From Caregiver to Patient
Having dedicated most of her life to caring for her family, Mary Ford knows a thing or two about good caregiving. She raised seven children with her husband, and later took care of him when he was diagnosed with dementia and Alzheimer’s. Watching him go through his diagnosis and treatment made her nervous about ever having to entrust herself to someone else’s care. So when she was hospitalized for a stroke, Mary felt uneasy about the whole experience.
“When Mom was taken to the hospital, initially she asked us to stay for the night,” says Mary’s daughter Karen. It was difficult for her to be alone in an unfamiliar place. But once Mary and her family got to know the highly trained and caring inpatient rehabilitation team at the Johns Hopkins Bayview Medical Center, their worries went away.
The Road to Recovery
Mary spent several weeks at Johns Hopkins participating in physical, occupational and speech therapy. The stroke affected the right side of her body, making it difficult to stand up, use her hands and even talk.
At 88 years old, Mary is an avid Scrabble player and church choir singer.
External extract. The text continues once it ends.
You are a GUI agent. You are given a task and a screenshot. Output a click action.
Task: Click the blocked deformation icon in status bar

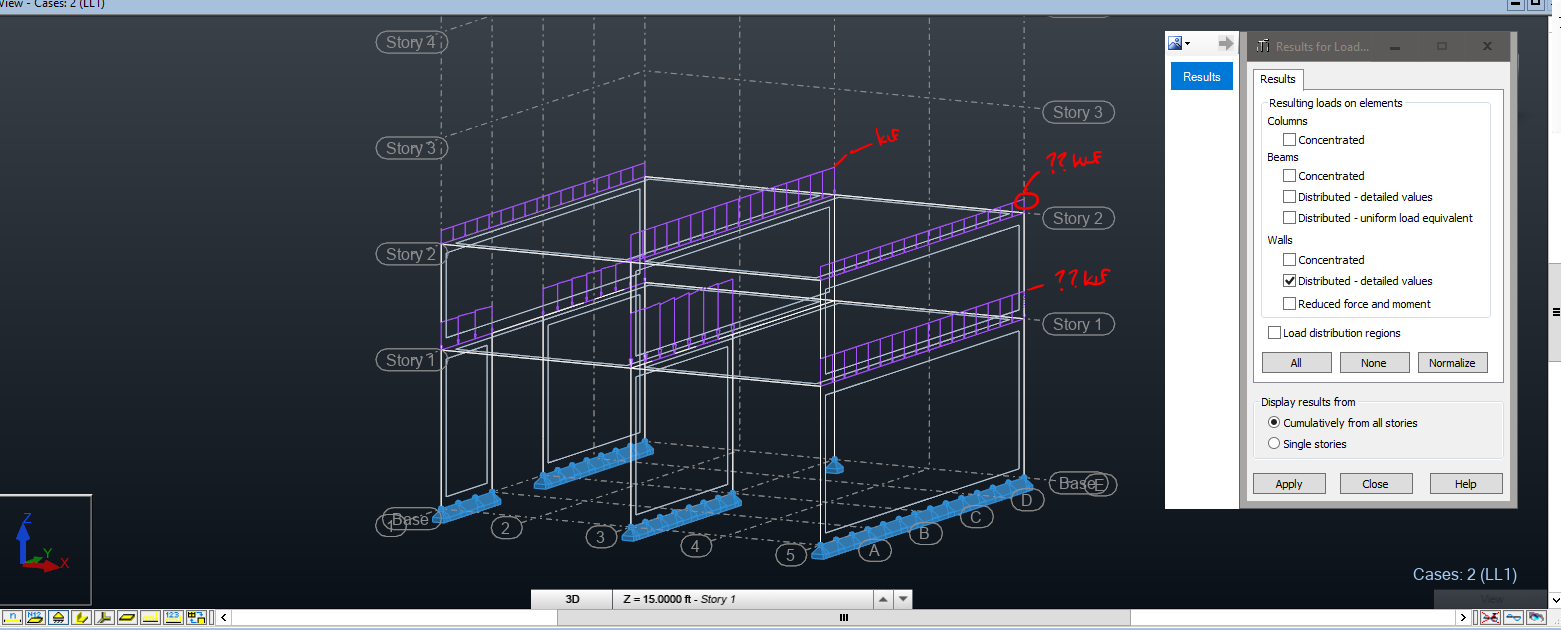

She knows her way around the iPad. “She loves socializing and loves people,” shares Karen. And even after her stroke, she wasn’t about to give up her favorite things in life.
I know it takes patience; you just have to believe that will you continue to get better.Mary Ford
An Unexpected Complication
A few days before Mary was to be transferred to subacute rehabilitation, she woke up with pain in her left leg. She had developed a blood clot in her superficial femoral artery that completely blocked the blood flow. Mary was rushed to the operating room, and within hours surgeons removed the blood clot.
It is situations like this when it is important to have a quick transfer from rehabilitation to surgery. Both of these services are in close proximity at Johns Hopkins Bayview. According to Dr. Heitham Hassoun, the attending vascular surgeon who performed Mary’s surgery, arterial blood clot in a leg can be a limb- and life-threatening condition that should be addressed in minutes to hours. “I’d like to commend the rehabilitation team, as well as Dr. Magruder and the rest of our resident physicians, for their quick assessment, preparation of the operating room and response that saved the patient’s leg,” shares Dr. Hassoun.
Back to Making Progress
It’s difficult enough to overcome the numerous issues caused by stroke. Having to go through a surgery on top of that was a bit of a setback for Mary. But she was far from giving up.
“I know it takes patience; you just have to believe that you will continue to get better,” says Mary.
“Mary has been making great progress improving her functional performance and overall level of function. We’ve been working to help her with transfers, moving around and activities of daily living,” says Dana Alonzi, one of Mary’s occupational therapists.
Thankful for everything the Johns Hopkins Bayview inpatient rehabilitation team has done for their mother, several of Mary’s children organized an appreciation breakfast for the staff. A part-time caterer, Mary’s son Mark set up a station with fresh omelets made to order, feeding rehabilitation therapists, nurses, physicians and other rehab team members.
“From nurses to housekeeping, everyone on the rehabilitation team was excellent. They made our mom feel comfortable and safe, while helping her get back on her feet,” shares Karen.